Che, d’altro canto, clientelismo baronale e ‘fuga dei cervelli’ siano fenomeni da sempre strettamente collegati da un rapporto di causa ed effetto è un’evidenza che non può sfuggire a chi minimamente conosca il sistema universitario italiano: se tutti (dico tutti) gli incarichi di ricerca e di docenza della piramide universitaria – dal dottorato con borsa fino alla docenza ordinaria – sono assegnati secondo un ferreo e infallibile criterio nepotistico-clientelare, allora è inevitabile che talenti privi dell’appoggio baronale debbano o ripiegare su altro impiego o tentare la fortuna all’estero. Aut aut: tertium non datur. Sentire poi tanti lupi della baronia lamentarsi con belati da agnellini che questa ‘fuga’ sarebbe unicamente frutto dei pochi fondi che arrivano alle università, ebbene questa è solo una astuta e ignobile mistificazione. Astuta, perché fondata su una indiscutibile realtà di fatto; ignobile, perché questa reale scarsità di finanziamento della nostra università non c’entra nulla, o quasi, con la fuga dei cervelli. I pochi finanziamenti in effetti non fanno altro che accrescere la solidità del sistema clientelare: minore è la torta da spartire, maggiore è la feroce determinazione con cui la si distribuisce esclusivamente fra figli, amanti, amici degli amici ecc. Ma se questi fondi (leggi: maggior numero di posti e cattedre) crescessero, crescerebbe solo il numero dei privilegiati cooptati per raccomandazione.

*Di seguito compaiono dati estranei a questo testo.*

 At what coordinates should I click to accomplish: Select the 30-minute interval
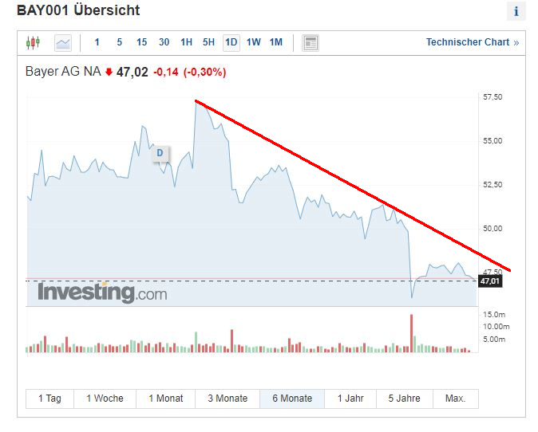point(164,42)
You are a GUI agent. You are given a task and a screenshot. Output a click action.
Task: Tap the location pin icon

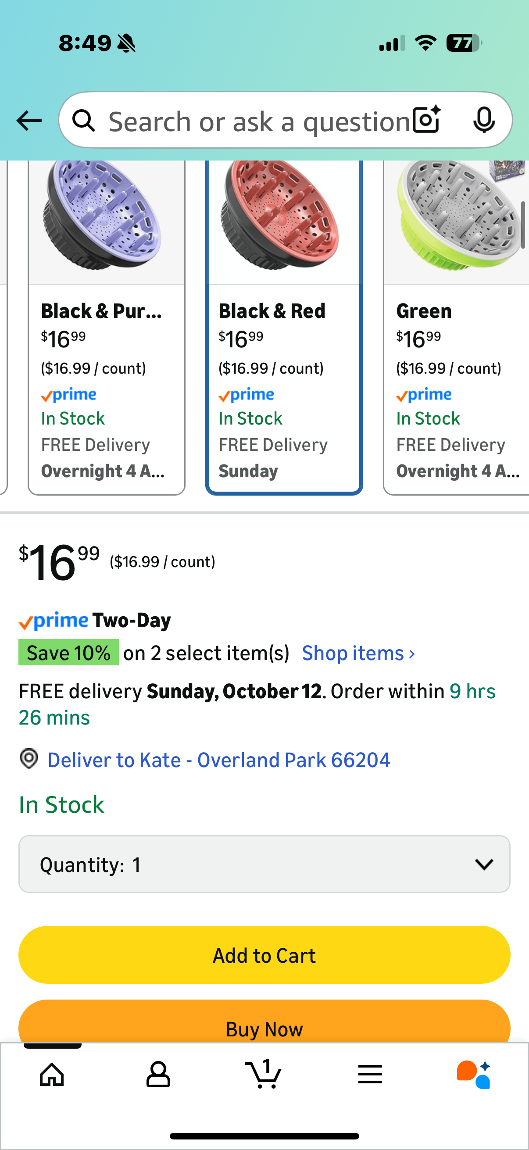tap(29, 759)
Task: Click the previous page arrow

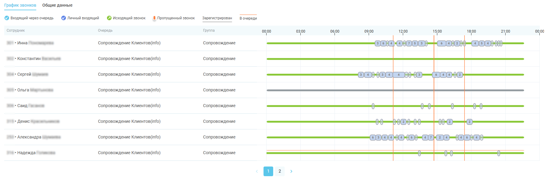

Per confermare la verità di questa deduzione basti, tra moltissime altre, la coraggiosa testimonianza (anch’essa raccolta dal Corriere) di una studiosa italiana che ha avuto, prima di arrendersi e scappare all’estero, l’ostinazione di provare vari concorsi nell’università italiana:

http://www.corriere.it/cronache/16_settembre_24/universita-bravissima-ma-non-puoi-vincere-75ee60d8-81d0-11e6-bb54-ccc86a7805dc.shtml

Prima di alimentare e vitaminizzare il corpo dell’università italiana bisogna dunque estirpare il cancro che lo infesta. Altrimenti si rischia, nutrendo senza curarlo l’organismo malato, di favorire ulteriormente la metastasi.

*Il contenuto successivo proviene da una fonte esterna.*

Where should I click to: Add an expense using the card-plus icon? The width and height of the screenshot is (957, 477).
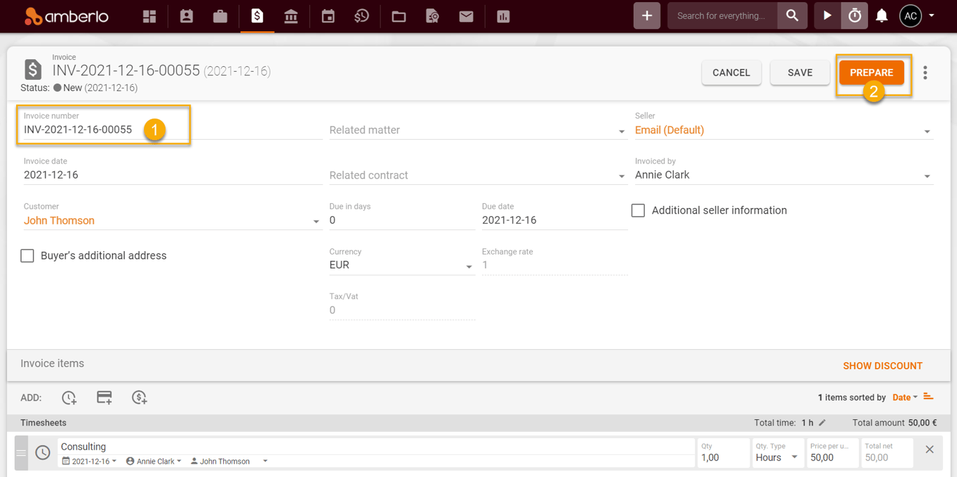point(104,397)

Che fare? Non saprei proprio. Ogni proposta, nella fattispecie, rischia di cadere nel nulla. L’unica soluzione teoricamente valida forse sarebbe, al momento, quella di commissariare i concorsi universitari affidandoli tutti a commissioni straniere. Ma temo che sia praticamente (oltre che politicamente) inattuabile.

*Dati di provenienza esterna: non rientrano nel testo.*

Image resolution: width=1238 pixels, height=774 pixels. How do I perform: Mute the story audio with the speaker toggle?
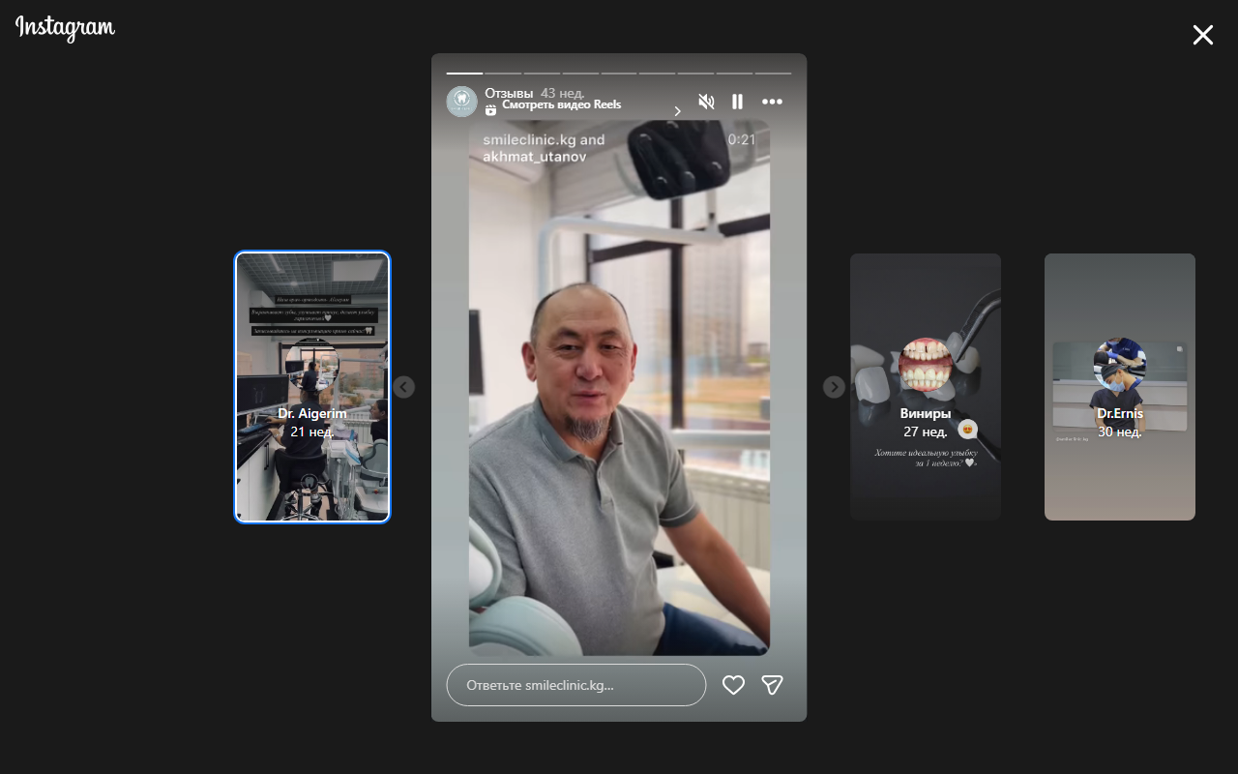706,101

Qualche governo ha provato a fare qualcosa? Non direi proprio. Le poche iniziative di legge nel merito sono risultate tutte inefficaci, anche perché sospette di essere state predisposte in malafede, con l’intenzione cioè di lasciarsi facilmente aggirare, come poi puntualmente è avvenuto.

Non c’è da meravigliarsene: il potere accademico è da sempre fortemente intrecciato con quello politico con mille fili, ed ostacola infallibilmente ogni reale riforma del reclutamento.

Eppure una terapia efficace, per quanto difficile, sarebbe quanto mai urgente e necessaria: la corruzione universitaria non è infatti, come sembra apparire dai media, un effetto collaterale o marginale o episodico della corruzione generale del nostro paese. Ne è altresì il cuore e l’emblema, se si considera che la modernità e la ricchezza di una comunità nazionale si misura oggi sull’eccellenza del proprio sistema di ricerca. E sull’attrazione dei cervelli altrui, non sulla dispersione dei propri.